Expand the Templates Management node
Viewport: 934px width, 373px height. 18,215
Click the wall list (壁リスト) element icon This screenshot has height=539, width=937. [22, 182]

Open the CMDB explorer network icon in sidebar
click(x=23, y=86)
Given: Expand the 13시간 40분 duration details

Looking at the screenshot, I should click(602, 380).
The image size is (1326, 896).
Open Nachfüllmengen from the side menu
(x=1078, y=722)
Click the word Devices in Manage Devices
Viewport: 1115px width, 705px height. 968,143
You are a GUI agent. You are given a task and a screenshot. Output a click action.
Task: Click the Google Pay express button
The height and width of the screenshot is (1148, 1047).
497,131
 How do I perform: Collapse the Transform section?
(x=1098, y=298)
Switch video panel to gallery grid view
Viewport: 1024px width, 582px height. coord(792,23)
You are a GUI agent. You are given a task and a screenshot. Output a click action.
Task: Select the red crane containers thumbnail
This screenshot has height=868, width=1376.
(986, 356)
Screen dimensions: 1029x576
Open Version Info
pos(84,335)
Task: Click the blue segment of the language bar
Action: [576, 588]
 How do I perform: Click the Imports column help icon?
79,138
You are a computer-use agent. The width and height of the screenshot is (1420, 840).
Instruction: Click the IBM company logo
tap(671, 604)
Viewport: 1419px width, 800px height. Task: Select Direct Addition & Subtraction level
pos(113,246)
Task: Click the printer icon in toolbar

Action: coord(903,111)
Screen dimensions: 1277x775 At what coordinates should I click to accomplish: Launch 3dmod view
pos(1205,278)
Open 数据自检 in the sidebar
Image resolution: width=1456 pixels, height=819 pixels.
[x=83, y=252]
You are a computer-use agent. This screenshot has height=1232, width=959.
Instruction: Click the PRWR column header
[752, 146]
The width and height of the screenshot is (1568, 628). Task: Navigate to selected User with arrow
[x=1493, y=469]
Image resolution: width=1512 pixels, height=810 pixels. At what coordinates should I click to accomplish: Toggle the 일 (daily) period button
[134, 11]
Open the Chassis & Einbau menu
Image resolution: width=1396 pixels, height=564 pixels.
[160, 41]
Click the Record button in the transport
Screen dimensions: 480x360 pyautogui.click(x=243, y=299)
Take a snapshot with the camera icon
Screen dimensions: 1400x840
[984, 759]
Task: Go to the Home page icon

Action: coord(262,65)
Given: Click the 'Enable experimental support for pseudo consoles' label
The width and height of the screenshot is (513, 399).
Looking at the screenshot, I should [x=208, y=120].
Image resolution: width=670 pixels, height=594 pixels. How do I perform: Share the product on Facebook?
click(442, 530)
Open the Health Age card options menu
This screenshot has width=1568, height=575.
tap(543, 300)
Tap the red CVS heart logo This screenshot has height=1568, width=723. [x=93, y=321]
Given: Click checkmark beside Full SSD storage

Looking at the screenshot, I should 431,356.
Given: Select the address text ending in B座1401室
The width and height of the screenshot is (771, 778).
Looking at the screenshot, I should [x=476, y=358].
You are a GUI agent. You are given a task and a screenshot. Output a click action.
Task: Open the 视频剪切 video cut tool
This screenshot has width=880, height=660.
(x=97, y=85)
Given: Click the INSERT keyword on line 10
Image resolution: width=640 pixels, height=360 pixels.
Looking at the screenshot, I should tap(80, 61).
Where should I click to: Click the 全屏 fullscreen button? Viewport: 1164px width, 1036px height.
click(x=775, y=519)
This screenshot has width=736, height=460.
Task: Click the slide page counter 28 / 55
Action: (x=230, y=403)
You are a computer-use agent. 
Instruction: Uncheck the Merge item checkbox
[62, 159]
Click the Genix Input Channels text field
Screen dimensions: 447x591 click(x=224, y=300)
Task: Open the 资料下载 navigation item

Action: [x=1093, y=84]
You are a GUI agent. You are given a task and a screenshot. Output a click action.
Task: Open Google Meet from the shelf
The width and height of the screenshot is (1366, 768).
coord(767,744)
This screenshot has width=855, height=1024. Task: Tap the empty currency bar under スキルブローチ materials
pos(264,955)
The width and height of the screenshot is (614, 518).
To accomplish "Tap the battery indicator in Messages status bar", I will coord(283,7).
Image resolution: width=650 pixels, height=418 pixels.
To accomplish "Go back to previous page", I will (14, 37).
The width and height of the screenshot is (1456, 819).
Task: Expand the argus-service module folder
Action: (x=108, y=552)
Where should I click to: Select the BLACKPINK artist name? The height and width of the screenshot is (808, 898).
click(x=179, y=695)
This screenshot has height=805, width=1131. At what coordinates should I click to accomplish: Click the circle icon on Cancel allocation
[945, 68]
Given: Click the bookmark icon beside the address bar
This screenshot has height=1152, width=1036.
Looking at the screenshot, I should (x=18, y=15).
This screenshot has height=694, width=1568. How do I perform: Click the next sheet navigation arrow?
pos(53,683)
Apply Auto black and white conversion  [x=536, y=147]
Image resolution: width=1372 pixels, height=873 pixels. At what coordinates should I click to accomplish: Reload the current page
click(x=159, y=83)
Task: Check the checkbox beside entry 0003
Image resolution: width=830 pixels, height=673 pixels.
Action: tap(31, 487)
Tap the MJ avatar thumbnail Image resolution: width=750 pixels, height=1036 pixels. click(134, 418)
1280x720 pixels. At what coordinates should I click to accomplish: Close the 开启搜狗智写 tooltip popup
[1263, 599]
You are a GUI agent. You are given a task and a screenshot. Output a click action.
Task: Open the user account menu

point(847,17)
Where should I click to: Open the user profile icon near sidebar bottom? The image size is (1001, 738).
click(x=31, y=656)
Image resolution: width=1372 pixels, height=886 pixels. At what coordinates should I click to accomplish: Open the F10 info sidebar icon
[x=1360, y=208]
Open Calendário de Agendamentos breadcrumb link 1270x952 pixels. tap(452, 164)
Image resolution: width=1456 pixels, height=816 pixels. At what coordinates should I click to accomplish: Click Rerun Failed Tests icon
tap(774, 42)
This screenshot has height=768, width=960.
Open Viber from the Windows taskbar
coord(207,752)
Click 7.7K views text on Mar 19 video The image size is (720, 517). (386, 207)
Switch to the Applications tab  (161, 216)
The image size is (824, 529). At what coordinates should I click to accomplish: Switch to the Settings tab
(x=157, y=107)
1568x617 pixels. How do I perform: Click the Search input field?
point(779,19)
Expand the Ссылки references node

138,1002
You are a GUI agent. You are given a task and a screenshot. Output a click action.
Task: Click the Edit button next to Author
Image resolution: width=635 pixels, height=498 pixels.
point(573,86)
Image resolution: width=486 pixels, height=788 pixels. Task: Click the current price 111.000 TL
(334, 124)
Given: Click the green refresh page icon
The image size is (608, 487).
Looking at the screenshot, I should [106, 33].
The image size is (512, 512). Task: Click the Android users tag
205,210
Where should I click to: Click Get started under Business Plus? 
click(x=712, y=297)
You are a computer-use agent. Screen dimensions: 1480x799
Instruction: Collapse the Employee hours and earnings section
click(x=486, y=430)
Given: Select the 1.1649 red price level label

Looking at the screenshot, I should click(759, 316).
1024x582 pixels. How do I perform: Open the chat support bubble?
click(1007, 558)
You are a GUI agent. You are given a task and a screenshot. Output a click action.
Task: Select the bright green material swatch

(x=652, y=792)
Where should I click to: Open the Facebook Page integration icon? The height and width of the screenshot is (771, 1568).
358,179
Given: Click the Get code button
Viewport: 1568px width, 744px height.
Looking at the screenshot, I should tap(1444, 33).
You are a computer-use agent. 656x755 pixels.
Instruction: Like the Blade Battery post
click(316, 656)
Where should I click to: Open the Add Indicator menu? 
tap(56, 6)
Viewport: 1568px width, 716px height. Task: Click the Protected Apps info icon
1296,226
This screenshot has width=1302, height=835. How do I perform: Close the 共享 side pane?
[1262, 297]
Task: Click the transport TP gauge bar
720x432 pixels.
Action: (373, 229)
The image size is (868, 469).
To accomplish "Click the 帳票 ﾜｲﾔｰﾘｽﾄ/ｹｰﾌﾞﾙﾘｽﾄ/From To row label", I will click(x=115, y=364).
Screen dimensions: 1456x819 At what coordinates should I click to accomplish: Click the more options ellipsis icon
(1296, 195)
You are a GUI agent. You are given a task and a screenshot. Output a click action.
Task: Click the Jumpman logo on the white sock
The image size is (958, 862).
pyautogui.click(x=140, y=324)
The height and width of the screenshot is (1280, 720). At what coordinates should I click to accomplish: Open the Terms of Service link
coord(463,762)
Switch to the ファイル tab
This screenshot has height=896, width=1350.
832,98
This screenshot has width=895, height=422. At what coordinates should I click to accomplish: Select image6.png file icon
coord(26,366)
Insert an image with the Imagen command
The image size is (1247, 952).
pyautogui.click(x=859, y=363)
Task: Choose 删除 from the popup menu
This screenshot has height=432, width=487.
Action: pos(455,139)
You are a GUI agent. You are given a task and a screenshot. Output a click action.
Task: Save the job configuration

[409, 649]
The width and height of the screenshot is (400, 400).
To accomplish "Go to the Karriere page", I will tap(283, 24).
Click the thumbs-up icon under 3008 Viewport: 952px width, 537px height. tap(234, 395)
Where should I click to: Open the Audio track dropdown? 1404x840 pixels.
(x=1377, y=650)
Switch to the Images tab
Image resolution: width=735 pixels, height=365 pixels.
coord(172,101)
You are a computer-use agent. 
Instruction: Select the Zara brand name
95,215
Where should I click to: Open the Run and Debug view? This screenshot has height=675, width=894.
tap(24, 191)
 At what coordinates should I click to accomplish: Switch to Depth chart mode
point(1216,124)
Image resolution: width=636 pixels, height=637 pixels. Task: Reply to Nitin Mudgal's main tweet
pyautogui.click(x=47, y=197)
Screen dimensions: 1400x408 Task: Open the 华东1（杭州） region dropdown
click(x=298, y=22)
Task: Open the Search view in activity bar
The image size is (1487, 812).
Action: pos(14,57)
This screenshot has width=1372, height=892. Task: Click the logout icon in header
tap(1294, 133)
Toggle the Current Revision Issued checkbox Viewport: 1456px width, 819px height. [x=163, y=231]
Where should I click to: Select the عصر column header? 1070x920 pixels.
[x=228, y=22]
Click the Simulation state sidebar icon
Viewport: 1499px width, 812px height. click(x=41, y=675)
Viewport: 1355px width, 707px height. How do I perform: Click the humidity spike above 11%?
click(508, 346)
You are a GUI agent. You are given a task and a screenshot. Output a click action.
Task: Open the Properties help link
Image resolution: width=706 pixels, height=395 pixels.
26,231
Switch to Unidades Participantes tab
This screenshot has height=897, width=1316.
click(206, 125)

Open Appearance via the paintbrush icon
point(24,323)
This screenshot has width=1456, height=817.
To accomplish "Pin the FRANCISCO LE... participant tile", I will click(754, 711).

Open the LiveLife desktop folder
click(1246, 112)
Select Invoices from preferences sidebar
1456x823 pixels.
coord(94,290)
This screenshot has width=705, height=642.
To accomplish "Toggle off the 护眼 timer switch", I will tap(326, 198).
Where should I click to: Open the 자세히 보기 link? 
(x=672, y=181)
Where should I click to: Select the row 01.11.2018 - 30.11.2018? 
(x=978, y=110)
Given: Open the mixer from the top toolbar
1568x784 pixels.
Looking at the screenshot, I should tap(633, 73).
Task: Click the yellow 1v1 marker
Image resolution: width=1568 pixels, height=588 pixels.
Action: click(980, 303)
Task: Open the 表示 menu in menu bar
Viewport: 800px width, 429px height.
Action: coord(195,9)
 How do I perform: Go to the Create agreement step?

Task to complete
Output, unchanged, the stretch of the records from their very beginning through the line that contains "[x=1493, y=469]", including that line.

Solution to the problem
Expand the Templates Management node
Viewport: 934px width, 373px height. 18,215
Click the wall list (壁リスト) element icon This screenshot has height=539, width=937. [22, 182]

Open the CMDB explorer network icon in sidebar
click(x=23, y=86)
Given: Expand the 13시간 40분 duration details

Looking at the screenshot, I should click(602, 380).
The image size is (1326, 896).
Open Nachfüllmengen from the side menu
(x=1078, y=722)
Click the word Devices in Manage Devices
Viewport: 1115px width, 705px height. 968,143
You are a GUI agent. You are given a task and a screenshot. Output a click action.
Task: Click the Google Pay express button
The height and width of the screenshot is (1148, 1047).
497,131
 How do I perform: Collapse the Transform section?
(x=1098, y=298)
Switch video panel to gallery grid view
Viewport: 1024px width, 582px height. coord(792,23)
You are a GUI agent. You are given a task and a screenshot. Output a click action.
Task: Select the red crane containers thumbnail
This screenshot has height=868, width=1376.
(986, 356)
Screen dimensions: 1029x576
Open Version Info
pos(84,335)
Task: Click the blue segment of the language bar
Action: [576, 588]
 How do I perform: Click the Imports column help icon?
79,138
You are a computer-use agent. The width and height of the screenshot is (1420, 840).
Instruction: Click the IBM company logo
tap(671, 604)
Viewport: 1419px width, 800px height. Task: Select Direct Addition & Subtraction level
pos(113,246)
Task: Click the printer icon in toolbar

Action: coord(903,111)
Screen dimensions: 1277x775 At what coordinates should I click to accomplish: Launch 3dmod view
pos(1205,278)
Open 数据自检 in the sidebar
Image resolution: width=1456 pixels, height=819 pixels.
[x=83, y=252]
You are a computer-use agent. This screenshot has height=1232, width=959.
Instruction: Click the PRWR column header
[752, 146]
The width and height of the screenshot is (1568, 628). Task: Navigate to selected User with arrow
[x=1493, y=469]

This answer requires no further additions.